Primitively, Winters Bane was bloodthirsty beyond bloodthirstiness; truly, this record is them in heaviest form. The production, for one, strips Lou St. Paul’s riffs down to the bone, making his chops weigh more than a goddamn whale while Terry Salem pounds the juice out of his drum kit, equating total neck-snapping ambience. Paul’s contributions, however, are stunning supplements of wretched speed metal influence made from honest homage and his technical strife. Ten out of ten experts seem to agree his riffs and soloing are years ahead of similar squads providing identical services, yet those great numbers are lasting, memorable, and impeccably played; not just crushing, but principal as well. If your spine doesn’t snap at least once, I suggest killing yourself, poser.
Major hitters have also swiped this rocker because it holds Tim Owens’ virgin attempt at holding the vocalizing instrument, but “Heart of a Killer” has much more than a future idol bellowing; in fact, his showmanship is fundamentally better than most of his Priest-era material. You know, the man has might in that voice of his, so the whole record shows him flying from high registers to haunting chants rather impeccably, especially for the zesty approach Winters Bane took. Plus, how he entwines himself into “Heart of a Killer” is quite amazing, because Owens has so much unity in the surroundings, that it could be his real modus operandi, but let’s not argue about that; instead, just understand the microphone was held by the proper user. Ripper’s vocals are saintly forceful, shaping several anthems into phantasmal pieces that probably wouldn’t trample so hard if Owens wasn’t there, thus proving his talent was primordial and not granted.
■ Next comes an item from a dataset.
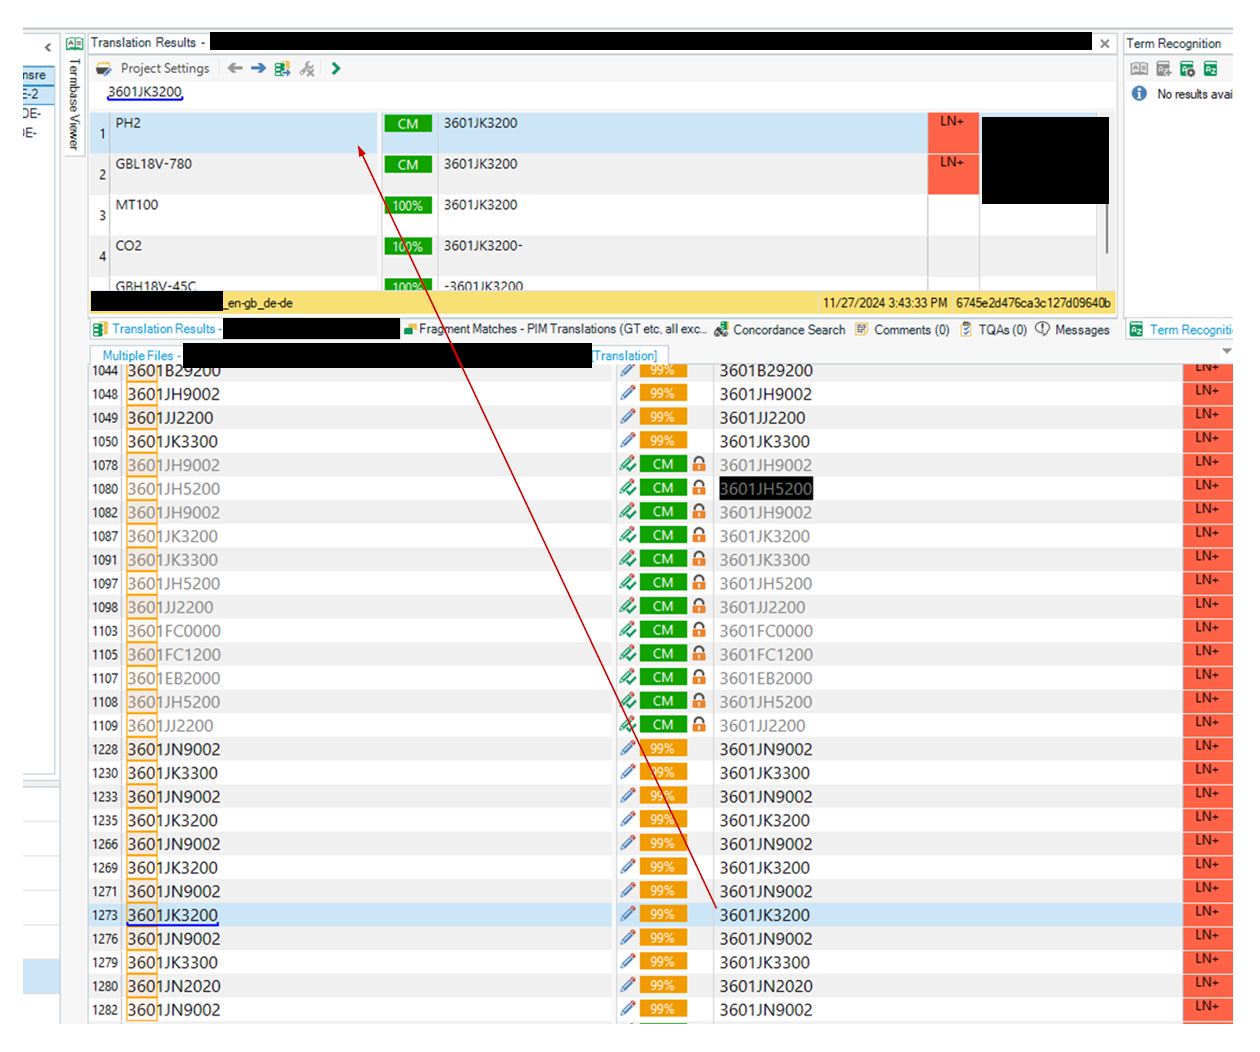The width and height of the screenshot is (1260, 1052).
Task: Click the apply translation icon beside the arrows
Action: [282, 69]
Uncle Timmy leads the charge, from Alpha to Delta, baby!
Although not perfect, “Heart of a Killer” still performs refreshing functions that every power/speed metal release must have to endure criticism, time, and change. The record’s constant durability leaves a treaty impression upon its victims right from “Wages of Sin” to the final ticks of “Cleansing Mother,” so calling “A Heart of a Killer” consistent would be a bulls-eye description. What about filler, because EVERY record has some, right? Well, you should give Opposite Land a call, but otherwise, your luck has gone dry. If either heavy-as-anvils metal makes you engorged or that old-school hunger just keeps coming back, look no further than this swell offering.